Une histoire à faire réfléchir…

Le combat d’un éleveur de porcs pour produire bio

André Flageul, éleveur de cochons bio à Plumieux, mène un véritable combat depuis 1974 : peste porcine, maladie d'Aujezky, mélamine et pesticides n'ont pas épargné son cheptel. : Philippe RenaultAndré Flageul, éleveur de cochons bio à Plumieux, mène un véritable combat depuis 1974 : peste porcine, maladie d’Aujezky, mélamine et pesticides n’ont pas épargné son cheptel. : Philippe Renault

André Flageul, 60 ans, élève des cochons à Plumieux, depuis 1974. Face à la peste porcine, la mélamine, les pesticides indésirables… il raconte les contraintes que lui impose son choix de produire différemment.

En 1974, je reprends la ferme familiale à Plumieux, en choisissant de produire du porc, dans une démarche de développement durable. Je démarre avec soixante truies en privilégiant la liaison au sol : j’achète un cinquième de l’aliment pour mes cochons et produis le reste. C’est un système naturel et économe, dans lequel on utilise les fumiers et lisiers dans les cultures. Pour nourrir mes cochons, je mélange maïs, céréales et protéagineux que je fais pousser.

Dès le début, nous sommes bien acceptés par nos collègues, mais certains responsables de la filière porcine nous considèrent comme des marginaux. C’est pourtant par respect de l’environnement et par volonté de produire de la qualité que nous avons fait ce choix, avec mon épouse Yvonne. Parce que c’est synonyme d’autonomie, donc de valeur ajoutée pour le consommateur. Dès la fin des années 70, nous avons les meilleurs résultats nationaux de la profession.

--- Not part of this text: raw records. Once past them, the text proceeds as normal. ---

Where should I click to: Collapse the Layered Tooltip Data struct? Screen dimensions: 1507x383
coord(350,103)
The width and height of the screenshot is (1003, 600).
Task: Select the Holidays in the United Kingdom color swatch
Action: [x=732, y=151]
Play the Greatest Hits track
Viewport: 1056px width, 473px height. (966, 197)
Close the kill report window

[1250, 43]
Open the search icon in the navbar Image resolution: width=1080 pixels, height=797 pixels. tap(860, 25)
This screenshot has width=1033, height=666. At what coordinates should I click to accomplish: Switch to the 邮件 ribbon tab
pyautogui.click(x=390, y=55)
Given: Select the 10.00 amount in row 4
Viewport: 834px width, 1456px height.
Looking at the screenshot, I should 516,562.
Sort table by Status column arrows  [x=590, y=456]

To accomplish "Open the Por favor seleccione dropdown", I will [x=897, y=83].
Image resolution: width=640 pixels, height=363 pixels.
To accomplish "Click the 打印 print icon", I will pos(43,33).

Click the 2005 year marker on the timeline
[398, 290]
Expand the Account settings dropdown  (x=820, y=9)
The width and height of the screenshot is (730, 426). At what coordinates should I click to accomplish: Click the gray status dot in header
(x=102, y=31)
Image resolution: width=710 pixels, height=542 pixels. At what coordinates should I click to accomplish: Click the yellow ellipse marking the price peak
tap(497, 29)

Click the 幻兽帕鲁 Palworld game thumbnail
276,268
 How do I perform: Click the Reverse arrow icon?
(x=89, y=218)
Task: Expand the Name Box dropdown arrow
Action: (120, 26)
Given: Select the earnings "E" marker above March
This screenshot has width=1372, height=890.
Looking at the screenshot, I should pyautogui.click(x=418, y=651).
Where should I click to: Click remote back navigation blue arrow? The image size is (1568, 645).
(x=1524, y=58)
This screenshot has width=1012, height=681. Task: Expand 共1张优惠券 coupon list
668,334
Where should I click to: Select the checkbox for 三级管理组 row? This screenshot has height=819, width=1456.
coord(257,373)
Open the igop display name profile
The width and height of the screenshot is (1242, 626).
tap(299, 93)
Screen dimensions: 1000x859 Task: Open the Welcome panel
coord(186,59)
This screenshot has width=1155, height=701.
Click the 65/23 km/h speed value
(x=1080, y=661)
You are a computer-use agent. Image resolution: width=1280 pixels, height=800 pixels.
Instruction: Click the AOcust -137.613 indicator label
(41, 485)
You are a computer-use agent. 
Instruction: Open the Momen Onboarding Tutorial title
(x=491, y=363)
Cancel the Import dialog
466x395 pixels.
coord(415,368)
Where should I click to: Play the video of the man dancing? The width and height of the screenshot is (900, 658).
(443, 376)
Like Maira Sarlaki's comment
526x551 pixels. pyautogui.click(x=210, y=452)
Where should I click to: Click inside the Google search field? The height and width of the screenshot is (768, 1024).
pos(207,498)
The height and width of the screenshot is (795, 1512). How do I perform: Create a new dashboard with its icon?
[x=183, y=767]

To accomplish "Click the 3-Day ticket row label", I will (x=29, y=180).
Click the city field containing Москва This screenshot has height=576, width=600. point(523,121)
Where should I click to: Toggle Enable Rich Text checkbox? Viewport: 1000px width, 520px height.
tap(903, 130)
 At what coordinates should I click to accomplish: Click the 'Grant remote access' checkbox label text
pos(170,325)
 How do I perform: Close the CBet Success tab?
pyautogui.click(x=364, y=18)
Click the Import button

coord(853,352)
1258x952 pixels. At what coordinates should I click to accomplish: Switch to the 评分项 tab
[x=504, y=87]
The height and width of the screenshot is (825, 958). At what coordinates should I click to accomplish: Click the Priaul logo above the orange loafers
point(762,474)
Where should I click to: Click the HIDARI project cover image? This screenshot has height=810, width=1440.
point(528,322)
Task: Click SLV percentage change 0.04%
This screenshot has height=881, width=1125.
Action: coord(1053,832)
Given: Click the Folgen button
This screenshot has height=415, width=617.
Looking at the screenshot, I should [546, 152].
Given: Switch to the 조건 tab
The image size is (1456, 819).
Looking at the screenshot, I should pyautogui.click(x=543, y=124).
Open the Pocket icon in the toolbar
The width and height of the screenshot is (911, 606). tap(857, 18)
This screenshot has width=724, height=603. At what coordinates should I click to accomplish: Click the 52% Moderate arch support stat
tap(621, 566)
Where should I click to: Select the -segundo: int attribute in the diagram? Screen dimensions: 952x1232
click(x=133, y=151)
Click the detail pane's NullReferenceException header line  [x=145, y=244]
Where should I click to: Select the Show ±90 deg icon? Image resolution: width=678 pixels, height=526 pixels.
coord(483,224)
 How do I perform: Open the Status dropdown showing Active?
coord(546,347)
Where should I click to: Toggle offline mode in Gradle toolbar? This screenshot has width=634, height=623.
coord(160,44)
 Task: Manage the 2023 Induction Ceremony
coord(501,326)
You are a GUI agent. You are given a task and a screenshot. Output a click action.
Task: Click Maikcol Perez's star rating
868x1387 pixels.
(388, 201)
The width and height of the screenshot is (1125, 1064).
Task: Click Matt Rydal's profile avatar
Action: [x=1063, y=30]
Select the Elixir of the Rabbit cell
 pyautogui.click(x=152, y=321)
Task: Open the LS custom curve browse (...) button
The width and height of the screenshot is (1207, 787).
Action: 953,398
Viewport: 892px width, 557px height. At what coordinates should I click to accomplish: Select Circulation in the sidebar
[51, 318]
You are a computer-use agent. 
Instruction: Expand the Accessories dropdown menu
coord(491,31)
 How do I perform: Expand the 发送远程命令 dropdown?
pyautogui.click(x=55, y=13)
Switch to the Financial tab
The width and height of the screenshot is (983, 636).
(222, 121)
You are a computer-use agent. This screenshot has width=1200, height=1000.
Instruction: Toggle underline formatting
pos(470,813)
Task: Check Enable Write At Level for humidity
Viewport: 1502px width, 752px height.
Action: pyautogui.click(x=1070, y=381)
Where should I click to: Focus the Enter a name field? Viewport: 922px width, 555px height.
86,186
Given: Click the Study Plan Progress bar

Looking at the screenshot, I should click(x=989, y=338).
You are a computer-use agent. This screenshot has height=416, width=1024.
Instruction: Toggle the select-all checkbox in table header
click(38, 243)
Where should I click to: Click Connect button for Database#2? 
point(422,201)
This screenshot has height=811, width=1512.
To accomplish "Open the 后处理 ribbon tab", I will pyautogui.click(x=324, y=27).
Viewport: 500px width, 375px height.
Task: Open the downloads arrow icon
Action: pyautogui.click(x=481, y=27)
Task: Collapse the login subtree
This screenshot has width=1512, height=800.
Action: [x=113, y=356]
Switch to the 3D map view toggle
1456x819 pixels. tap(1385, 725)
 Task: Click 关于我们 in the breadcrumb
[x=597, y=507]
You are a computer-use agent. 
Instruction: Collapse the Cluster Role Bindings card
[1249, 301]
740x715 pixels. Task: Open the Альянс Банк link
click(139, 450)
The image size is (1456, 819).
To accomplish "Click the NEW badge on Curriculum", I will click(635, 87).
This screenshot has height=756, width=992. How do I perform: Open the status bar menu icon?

En mars 1983, je fais vacciner mes cochons avec le vaccin Aujiffa, pour les protéger de la maladie d’Aujezky, qui touche le système nerveux et les méninges des bêtes. Il contient accidentellement le virus de la peste porcine : anéanti, mon cheptel est abattu. Je fais un infarctus et mets quatre ans à reconstituer mon élevage : je viens juste de m’en remettre financièrement. Mon beau-frère, victime des mêmes problèmes à Saint-Maudan, a fait une dépression et s’est immolé par le feu, en 1989.

Précarité et résistance

Malgré 25 ans de précarité et de résistance, je suis toujours resté optimiste. Le 31 octobre 1991, patatras : la majorité des verrats (porcs mâles reproducteurs) du centre d’insémination de Saint-Gilles, près de Rennes, est contaminée par la maladie d’Aujezky. Mon élevage est infecté jusqu’en 2000 : je m’en suis sorti grâce à la liaison au sol. J’ai ensuite été arrêté pendant trois ans après un accident de voiture.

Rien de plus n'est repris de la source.